16 kwietnia 2012
Kij z tłumaczeniami z języka A na język B. Olać symultankę, szeptankę, konsekutywnie konstruktywne tłumaczenia ustne. Niech mi ktoś powie wreszcie, niech mnie ktoś nauczy jak to, co widzę obrazami w głowie, to, co czuję tak dokładnie, namacalnie, to, co wiem o sobie przecież tyle już lat sama ze sobą przebywam, to, czego się boję i o czym myśleć nie chcę, jak to wszystko przełożyć na słowa? I to takie, żeby jasno i klarownie wyjaśniały, żeby rysowały takie same obrazy, wywoływały takie same uczucia, to samo o mnie mówiły? Jak takie ekwiwalenty znaleźć? Czy da się obejść bez nich?
A jeśli we mnie te obrazy poszarpane i niepełne, jeśli więcej nie- niż pewności, to co wtedy, czy wtedy skazana jestem na wieczne nie-wysłuchanie?
2 komentarze:
-
Libra pisze...:
Tak sobie roję w moim małym rozumku... Żeby ktoś mógł mnie w pełni zrozumieć i czuć, to co ja, to musiałby tachać za sobą identyczny bagaż doświadczeń, mieć taką samą tolerancję na stres czy upodobania. Owszem, ktoś dość empatyczny może zgadywać, i to całkiem trafnie, co czuję. Ale tych stu procent to tu nie będzie.
A poza tym... Podczytując literaturę podróżniczą, uświadamiam sobie, jak bardzo ci ludzie są ode mnie różni. Do jakiego stopnia ich pojęcia różnią się od tych samych pojęć, które wypowiadam ja. I tak sobie myślę... czy naprawdę pełne zrozumienie jest tym, do czego powinniśmy dążyć?
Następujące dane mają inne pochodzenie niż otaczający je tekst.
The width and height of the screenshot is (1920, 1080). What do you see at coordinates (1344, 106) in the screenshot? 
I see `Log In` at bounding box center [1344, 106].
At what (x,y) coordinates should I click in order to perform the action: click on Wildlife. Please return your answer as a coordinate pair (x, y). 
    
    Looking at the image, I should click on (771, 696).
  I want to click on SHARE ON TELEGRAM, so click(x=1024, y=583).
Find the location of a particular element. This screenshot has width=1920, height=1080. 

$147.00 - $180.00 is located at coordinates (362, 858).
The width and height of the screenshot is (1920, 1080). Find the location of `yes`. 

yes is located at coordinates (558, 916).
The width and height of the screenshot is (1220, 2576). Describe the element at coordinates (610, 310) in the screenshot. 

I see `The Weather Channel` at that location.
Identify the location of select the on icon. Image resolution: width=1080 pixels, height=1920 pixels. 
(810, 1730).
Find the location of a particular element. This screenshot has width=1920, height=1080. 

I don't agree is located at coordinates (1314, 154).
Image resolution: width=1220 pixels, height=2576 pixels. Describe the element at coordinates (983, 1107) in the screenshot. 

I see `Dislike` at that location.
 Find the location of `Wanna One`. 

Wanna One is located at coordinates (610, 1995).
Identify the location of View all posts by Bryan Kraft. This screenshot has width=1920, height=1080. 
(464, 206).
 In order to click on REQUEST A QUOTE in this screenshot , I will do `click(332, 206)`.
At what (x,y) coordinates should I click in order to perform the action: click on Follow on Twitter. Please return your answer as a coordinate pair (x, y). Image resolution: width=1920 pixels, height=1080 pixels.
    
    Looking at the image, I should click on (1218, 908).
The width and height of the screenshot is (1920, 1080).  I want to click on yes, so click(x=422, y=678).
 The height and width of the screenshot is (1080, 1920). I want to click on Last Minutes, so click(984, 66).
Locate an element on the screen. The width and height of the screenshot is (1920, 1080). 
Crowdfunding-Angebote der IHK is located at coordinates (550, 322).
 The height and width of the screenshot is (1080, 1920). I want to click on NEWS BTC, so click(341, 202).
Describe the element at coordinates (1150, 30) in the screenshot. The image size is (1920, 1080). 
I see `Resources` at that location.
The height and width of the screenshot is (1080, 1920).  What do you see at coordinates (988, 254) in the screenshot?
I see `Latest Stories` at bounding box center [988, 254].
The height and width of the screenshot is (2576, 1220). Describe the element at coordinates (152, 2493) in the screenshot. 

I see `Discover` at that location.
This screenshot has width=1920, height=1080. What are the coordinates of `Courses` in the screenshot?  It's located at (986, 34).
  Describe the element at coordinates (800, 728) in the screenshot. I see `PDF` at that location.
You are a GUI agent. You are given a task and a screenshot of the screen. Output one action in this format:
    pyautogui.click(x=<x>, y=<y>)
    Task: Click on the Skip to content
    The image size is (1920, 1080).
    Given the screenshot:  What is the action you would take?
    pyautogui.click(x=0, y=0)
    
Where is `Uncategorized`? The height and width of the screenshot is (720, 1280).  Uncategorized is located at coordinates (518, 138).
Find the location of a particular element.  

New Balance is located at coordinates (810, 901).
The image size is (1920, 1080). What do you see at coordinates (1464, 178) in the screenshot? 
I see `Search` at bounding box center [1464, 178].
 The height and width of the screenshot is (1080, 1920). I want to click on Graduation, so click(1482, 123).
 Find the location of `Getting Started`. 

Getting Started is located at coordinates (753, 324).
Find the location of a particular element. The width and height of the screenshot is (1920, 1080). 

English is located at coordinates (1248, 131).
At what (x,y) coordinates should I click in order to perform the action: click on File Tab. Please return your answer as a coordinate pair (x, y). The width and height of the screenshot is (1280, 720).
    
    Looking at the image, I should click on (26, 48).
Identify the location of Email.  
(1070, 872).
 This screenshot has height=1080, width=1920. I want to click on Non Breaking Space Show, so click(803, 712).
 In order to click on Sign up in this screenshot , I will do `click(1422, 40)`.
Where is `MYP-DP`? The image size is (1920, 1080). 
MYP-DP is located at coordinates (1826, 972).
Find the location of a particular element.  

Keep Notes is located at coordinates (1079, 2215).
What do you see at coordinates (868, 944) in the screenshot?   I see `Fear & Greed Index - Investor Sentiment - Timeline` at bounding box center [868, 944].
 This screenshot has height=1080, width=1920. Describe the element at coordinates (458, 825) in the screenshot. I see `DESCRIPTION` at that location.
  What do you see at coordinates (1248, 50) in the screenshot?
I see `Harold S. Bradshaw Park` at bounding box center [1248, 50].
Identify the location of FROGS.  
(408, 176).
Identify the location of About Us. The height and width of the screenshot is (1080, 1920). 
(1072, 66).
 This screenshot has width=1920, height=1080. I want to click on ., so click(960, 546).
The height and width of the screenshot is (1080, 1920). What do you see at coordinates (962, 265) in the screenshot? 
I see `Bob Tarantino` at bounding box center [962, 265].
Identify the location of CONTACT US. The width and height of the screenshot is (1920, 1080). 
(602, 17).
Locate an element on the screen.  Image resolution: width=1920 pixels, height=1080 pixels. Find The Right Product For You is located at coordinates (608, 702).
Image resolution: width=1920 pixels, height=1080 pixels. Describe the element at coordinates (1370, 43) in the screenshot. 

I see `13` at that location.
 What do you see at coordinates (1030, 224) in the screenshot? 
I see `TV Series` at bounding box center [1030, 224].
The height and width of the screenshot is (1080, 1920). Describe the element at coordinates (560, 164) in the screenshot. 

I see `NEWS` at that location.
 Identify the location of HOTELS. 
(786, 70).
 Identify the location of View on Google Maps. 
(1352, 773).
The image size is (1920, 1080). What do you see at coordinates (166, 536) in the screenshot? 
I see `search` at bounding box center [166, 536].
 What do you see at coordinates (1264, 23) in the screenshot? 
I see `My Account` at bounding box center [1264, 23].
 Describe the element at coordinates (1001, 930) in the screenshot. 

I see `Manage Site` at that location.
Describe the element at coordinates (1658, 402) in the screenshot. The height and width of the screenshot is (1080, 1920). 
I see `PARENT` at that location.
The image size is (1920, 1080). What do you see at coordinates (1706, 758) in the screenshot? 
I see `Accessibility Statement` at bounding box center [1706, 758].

Takie luźne myśli, bardziej dla podtrzymania burzy mózgów niż wyrażenia ostatecznej i nieodwołalnej opinii.
Wieczne nie-wypowiedzenie, ponieważ wysłuchani jesteśmy zawsze. A z czasem Ten, który nas wysłuchuje, zamienia nasze nie-pewności, kasując te trzy literki z przodu. To wymaga - dużo czasu, cierpliwości... Z czasem znajdą się słowa, same spłyną do głowy, ułożą się, osiądą.